Gelet op het voorgaande is de voorzieningenrechter met de Staat van oordeel dat voor de door [eiser] gewenste verrekening geen grond bestaat. Het primair gevorderde zal derhalve worden afgewezen.
3.5.
Voor toewijzing van de subsidiair gevorderde schadevergoeding is in kort geding slechts ruimte indien het bestaan van die vordering voldoende aannemelijk is en indien daarnaast sprake is van feiten en omstandigheden die meebrengen dat uit hoofde van onverwijlde spoed een onmiddellijke voorziening is vereist.
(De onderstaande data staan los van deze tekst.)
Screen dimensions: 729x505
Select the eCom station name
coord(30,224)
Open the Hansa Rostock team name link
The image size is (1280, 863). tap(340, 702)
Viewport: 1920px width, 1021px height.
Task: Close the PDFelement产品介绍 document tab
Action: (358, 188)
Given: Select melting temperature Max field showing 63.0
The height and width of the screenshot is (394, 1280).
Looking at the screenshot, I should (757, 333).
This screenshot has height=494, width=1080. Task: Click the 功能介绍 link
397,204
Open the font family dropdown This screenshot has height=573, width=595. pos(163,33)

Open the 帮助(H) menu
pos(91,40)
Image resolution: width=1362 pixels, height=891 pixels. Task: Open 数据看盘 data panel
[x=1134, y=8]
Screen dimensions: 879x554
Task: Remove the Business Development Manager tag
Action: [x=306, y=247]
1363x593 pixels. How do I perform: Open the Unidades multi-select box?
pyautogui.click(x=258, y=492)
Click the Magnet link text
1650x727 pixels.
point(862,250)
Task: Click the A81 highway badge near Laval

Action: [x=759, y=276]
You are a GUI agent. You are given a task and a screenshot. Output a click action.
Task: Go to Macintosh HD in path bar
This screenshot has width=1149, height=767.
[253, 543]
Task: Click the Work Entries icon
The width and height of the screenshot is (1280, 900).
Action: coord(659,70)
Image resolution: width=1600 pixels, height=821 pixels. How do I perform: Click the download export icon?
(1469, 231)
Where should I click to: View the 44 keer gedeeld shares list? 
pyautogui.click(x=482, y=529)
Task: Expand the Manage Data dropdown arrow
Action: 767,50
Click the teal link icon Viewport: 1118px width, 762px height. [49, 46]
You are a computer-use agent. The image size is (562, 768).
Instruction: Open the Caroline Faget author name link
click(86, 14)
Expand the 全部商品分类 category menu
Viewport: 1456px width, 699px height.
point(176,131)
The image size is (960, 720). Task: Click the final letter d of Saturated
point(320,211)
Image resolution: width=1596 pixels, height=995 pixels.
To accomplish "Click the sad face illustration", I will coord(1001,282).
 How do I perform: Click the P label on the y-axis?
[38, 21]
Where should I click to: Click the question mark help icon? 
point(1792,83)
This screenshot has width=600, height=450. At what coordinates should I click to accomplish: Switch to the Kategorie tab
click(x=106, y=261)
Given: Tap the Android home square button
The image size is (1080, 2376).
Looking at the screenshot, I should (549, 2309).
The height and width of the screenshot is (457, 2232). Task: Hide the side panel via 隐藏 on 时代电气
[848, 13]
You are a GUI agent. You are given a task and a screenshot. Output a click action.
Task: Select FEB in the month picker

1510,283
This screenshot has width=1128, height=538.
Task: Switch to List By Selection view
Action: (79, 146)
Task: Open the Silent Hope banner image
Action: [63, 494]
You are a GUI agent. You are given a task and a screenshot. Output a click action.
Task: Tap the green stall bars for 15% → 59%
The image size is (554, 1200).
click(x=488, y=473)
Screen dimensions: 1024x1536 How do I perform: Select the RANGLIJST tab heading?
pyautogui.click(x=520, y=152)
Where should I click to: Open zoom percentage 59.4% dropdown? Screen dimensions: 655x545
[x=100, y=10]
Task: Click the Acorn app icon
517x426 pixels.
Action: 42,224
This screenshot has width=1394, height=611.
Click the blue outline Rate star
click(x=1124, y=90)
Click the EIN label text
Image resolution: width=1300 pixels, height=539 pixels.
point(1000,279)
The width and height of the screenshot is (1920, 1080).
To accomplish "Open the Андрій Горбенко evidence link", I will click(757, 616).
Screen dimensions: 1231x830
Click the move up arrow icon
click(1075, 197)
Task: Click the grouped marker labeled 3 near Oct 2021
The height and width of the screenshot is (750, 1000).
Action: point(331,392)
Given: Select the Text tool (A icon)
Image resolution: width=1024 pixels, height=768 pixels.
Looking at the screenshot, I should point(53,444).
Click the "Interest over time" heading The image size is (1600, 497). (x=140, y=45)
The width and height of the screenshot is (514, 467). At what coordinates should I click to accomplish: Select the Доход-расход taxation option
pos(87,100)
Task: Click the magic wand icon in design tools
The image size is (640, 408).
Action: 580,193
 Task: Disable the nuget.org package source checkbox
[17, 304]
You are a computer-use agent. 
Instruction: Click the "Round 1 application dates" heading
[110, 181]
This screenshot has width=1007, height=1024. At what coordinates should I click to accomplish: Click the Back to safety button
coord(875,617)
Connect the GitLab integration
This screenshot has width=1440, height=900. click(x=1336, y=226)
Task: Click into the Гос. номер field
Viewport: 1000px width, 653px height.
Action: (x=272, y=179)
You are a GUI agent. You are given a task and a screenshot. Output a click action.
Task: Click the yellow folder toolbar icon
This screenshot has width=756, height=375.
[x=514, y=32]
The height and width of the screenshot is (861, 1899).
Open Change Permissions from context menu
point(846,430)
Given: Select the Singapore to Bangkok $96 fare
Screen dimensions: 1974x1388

Die onverwijlde spoed bij toewijzing van de subsidiaire vordering is gesteld noch gebleken, zodat die vordering – zoals de Staat terecht heeft aangevoerd – reeds daarom moet worden afgewezen.
3.6.
[eiser] zal, als de in het ongelijk gestelde partij, worden veroordeeld in de kosten van dit geding, alsmede (deels voorwaardelijk) in de nakosten.

4.De beslissing

De voorzieningenrechter:
- wijst het gevorderde af;
- veroordeelt [eiser] in de kosten van dit geding, tot dusverre aan de zijde van de Staat begroot op € 2.725,--, waarvan € 816,-- aan salaris advocaat en € 1.909,-- aan griffierecht;
- veroordeelt [eiser] om binnen 14 dagen na de datum van dit vonnis de proceskosten te voldoen, bij gebreke waarvan hij met ingang van de vijftiende dag na de datum van dit vonnis de wettelijke rente over de proceskosten verschuldigd is;
- veroordeelt [eiser] tevens in de nakosten, forfaitair begroot op € 131,-- aan salaris advocaat, te vermeerderen met € 68,-- aan salaris en met de explootkosten gemaakt voor de betekening van dit vonnis indien tot betekening wordt overgegaan;
- verklaart de proceskostenveroordeling uitvoerbaar bij voorraad.
Dit vonnis is gewezen door mr. G.P. van Ham en in het openbaar uitgesproken op 12 maart 2015.